* **REQUIREMENT**:
Please return the full listing. Every line must match exactly.

* **MATERIALS PROVIDED**:
<<<<

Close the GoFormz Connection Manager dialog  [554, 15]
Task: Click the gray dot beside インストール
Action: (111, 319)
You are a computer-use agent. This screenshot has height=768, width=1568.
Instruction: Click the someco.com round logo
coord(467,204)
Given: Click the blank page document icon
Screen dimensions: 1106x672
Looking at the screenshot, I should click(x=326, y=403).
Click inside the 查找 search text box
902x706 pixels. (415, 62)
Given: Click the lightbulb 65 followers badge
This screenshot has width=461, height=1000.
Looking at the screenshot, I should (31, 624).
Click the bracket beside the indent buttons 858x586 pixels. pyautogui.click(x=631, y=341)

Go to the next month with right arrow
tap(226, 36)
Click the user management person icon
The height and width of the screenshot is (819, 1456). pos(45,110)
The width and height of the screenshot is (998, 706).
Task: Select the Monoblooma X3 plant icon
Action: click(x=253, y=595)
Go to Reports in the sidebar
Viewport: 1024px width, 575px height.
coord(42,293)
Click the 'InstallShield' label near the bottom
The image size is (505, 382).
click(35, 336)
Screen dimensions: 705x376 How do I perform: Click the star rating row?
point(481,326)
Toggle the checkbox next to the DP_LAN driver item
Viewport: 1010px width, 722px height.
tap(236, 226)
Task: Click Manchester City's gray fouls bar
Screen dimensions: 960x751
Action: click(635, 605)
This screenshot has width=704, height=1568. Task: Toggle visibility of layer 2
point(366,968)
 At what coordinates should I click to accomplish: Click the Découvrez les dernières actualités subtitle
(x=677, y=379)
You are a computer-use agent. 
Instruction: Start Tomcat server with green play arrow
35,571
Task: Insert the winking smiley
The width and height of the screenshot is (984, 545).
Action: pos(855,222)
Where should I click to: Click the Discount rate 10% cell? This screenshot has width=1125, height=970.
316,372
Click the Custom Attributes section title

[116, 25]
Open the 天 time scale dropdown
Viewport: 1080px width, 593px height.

>>>>

* **ANSWER TO THIS TASK**:
Close the GoFormz Connection Manager dialog  [554, 15]
Task: Click the gray dot beside インストール
Action: (111, 319)
You are a computer-use agent. This screenshot has height=768, width=1568.
Instruction: Click the someco.com round logo
coord(467,204)
Given: Click the blank page document icon
Screen dimensions: 1106x672
Looking at the screenshot, I should click(x=326, y=403).
Click inside the 查找 search text box
902x706 pixels. (415, 62)
Given: Click the lightbulb 65 followers badge
This screenshot has width=461, height=1000.
Looking at the screenshot, I should (31, 624).
Click the bracket beside the indent buttons 858x586 pixels. pyautogui.click(x=631, y=341)

Go to the next month with right arrow
tap(226, 36)
Click the user management person icon
The height and width of the screenshot is (819, 1456). pos(45,110)
The width and height of the screenshot is (998, 706).
Task: Select the Monoblooma X3 plant icon
Action: click(x=253, y=595)
Go to Reports in the sidebar
Viewport: 1024px width, 575px height.
coord(42,293)
Click the 'InstallShield' label near the bottom
The image size is (505, 382).
click(35, 336)
Screen dimensions: 705x376 How do I perform: Click the star rating row?
point(481,326)
Toggle the checkbox next to the DP_LAN driver item
Viewport: 1010px width, 722px height.
tap(236, 226)
Task: Click Manchester City's gray fouls bar
Screen dimensions: 960x751
Action: click(635, 605)
This screenshot has width=704, height=1568. Task: Toggle visibility of layer 2
point(366,968)
 At what coordinates should I click to accomplish: Click the Découvrez les dernières actualités subtitle
(x=677, y=379)
You are a computer-use agent. 
Instruction: Start Tomcat server with green play arrow
35,571
Task: Insert the winking smiley
The width and height of the screenshot is (984, 545).
Action: pos(855,222)
Where should I click to: Click the Discount rate 10% cell? This screenshot has width=1125, height=970.
316,372
Click the Custom Attributes section title

[116, 25]
Open the 天 time scale dropdown
Viewport: 1080px width, 593px height.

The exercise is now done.